Oui — et c'est souvent la combinaison la plus puissante. Le psychologue travaille en profondeur sur ce qui se joue dans l'histoire de la personne. Le coach parental accompagne le changement concret dans le quotidien avec l'enfant.
Les deux approches ne se contredisent pas. Elles répondent à des questions différentes et se complètent naturellement. Dans cette collaboration, c'est le psychologue qui a le leadership sur les aspects cliniques. Le coach parental s'inscrit en complément, dans le registre de l'action et du quotidien.
Un parent qui travaille sa relation à son enfant en coaching, tout en traitant en thérapie ce que son histoire personnelle vient activer ? C'est souvent la configuration la plus efficace qui soit.
Non. Le coaching parental ne remplace pas la thérapie — et ne le prétend pas.
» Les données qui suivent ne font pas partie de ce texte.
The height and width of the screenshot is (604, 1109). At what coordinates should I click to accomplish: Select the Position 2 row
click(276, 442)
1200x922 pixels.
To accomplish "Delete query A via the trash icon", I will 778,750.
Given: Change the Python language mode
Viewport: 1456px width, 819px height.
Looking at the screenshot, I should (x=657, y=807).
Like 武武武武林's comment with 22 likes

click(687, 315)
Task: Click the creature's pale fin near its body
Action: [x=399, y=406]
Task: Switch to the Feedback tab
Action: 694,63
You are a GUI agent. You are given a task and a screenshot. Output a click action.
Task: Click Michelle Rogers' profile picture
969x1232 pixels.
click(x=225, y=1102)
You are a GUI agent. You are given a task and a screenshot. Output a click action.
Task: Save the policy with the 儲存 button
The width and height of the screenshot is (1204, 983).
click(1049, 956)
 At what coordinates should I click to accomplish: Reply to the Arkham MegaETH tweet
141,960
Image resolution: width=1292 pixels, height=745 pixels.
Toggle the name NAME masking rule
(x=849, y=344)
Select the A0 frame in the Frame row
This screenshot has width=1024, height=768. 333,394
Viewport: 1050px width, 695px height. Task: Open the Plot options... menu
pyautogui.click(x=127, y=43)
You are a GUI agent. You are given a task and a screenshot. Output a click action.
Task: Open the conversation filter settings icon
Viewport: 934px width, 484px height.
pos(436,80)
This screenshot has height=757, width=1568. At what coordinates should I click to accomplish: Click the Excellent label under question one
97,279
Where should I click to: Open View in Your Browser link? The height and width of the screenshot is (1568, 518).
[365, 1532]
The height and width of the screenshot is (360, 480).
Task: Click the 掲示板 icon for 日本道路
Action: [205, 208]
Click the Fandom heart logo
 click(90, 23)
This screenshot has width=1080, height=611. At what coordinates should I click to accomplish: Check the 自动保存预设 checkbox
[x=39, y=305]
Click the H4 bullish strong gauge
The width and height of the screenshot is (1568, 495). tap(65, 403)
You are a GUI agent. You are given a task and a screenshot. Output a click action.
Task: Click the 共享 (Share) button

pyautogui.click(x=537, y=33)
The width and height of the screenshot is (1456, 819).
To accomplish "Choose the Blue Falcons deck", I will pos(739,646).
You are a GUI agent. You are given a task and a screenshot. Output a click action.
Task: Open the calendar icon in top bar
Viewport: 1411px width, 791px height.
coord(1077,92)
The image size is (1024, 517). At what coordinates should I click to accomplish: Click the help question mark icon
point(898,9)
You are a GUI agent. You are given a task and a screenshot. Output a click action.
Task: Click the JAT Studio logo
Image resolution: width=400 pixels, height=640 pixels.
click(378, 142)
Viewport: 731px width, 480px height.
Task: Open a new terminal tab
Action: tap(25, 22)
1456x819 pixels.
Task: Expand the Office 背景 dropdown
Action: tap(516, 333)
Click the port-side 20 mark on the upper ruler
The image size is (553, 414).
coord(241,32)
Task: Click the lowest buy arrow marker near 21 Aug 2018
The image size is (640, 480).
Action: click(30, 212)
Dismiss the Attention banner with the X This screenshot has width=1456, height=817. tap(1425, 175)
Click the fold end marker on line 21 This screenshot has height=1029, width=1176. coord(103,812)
Il répond à une question différente : non pas « pourquoi suis-je comme ça » mais « qu'est-ce que je fais maintenant avec ce que je suis ».
Pour certaines personnes, la capacité à tourner la page, à se remettre en mouvement, n'arrive qu'après un travail thérapeutique en profondeur. Ce que le coaching n'aurait pas pu offrir seul.
Un bon coach parental sait reconnaître ce qui dépasse son périmètre et orienter sans hésiter. C'est précisément ce qui le rend digne de confiance.